> Problem requirements
Copy the material from the line with "I want to click on step-4-line-2-suffix: to" through the line with "coordinates (36, 434).", replacing "screenshot" with "screen capture" and leaving everything else unchanged.

━━━━━━━━━━━━━━━━━━━━

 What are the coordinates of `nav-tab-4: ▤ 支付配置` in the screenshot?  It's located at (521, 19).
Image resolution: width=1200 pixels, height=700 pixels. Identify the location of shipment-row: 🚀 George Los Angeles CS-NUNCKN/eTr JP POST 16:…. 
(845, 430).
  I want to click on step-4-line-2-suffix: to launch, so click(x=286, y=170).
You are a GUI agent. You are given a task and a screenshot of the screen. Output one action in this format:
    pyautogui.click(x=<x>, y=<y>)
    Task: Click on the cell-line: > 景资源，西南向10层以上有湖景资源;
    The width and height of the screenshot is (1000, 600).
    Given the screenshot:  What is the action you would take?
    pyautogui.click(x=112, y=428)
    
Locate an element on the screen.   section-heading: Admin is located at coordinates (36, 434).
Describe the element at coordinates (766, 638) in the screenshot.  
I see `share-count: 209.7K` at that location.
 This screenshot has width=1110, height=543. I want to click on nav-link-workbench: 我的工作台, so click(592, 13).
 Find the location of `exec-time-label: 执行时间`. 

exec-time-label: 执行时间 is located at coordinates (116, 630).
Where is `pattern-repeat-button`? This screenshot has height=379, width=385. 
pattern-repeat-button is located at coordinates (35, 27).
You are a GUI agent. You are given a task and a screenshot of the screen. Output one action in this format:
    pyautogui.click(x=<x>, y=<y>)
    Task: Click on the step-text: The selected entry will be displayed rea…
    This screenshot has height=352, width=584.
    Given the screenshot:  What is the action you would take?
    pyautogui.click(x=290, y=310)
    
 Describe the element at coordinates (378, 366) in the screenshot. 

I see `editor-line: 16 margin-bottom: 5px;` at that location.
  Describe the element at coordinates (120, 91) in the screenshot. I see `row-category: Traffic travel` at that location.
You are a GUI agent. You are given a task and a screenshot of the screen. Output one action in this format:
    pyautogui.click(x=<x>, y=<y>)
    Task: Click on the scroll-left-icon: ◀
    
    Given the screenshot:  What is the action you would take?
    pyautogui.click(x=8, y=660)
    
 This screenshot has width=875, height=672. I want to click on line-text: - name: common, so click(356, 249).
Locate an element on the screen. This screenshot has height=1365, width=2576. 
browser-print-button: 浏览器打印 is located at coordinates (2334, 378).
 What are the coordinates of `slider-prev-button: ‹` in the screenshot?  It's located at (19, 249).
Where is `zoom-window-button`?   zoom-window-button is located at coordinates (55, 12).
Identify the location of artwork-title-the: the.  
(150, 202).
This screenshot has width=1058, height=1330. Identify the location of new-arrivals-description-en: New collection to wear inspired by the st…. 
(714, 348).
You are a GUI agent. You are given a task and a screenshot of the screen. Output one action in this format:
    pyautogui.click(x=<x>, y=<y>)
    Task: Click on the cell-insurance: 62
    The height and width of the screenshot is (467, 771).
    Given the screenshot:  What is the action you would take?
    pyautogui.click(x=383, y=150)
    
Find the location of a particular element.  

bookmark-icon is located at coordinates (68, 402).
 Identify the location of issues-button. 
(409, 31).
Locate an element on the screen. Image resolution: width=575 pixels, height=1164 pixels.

━━━━━━━━━━━━━━━━━━━━

> Finished exercise
  I want to click on step-4-line-2-suffix: to launch, so click(x=286, y=170).
You are a GUI agent. You are given a task and a screen capture of the screen. Output one action in this format:
    pyautogui.click(x=<x>, y=<y>)
    Task: Click on the cell-line: > 景资源，西南向10层以上有湖景资源;
    The width and height of the screen capture is (1000, 600).
    Given the screen capture:  What is the action you would take?
    pyautogui.click(x=112, y=428)
    
Locate an element on the screen.   section-heading: Admin is located at coordinates (36, 434).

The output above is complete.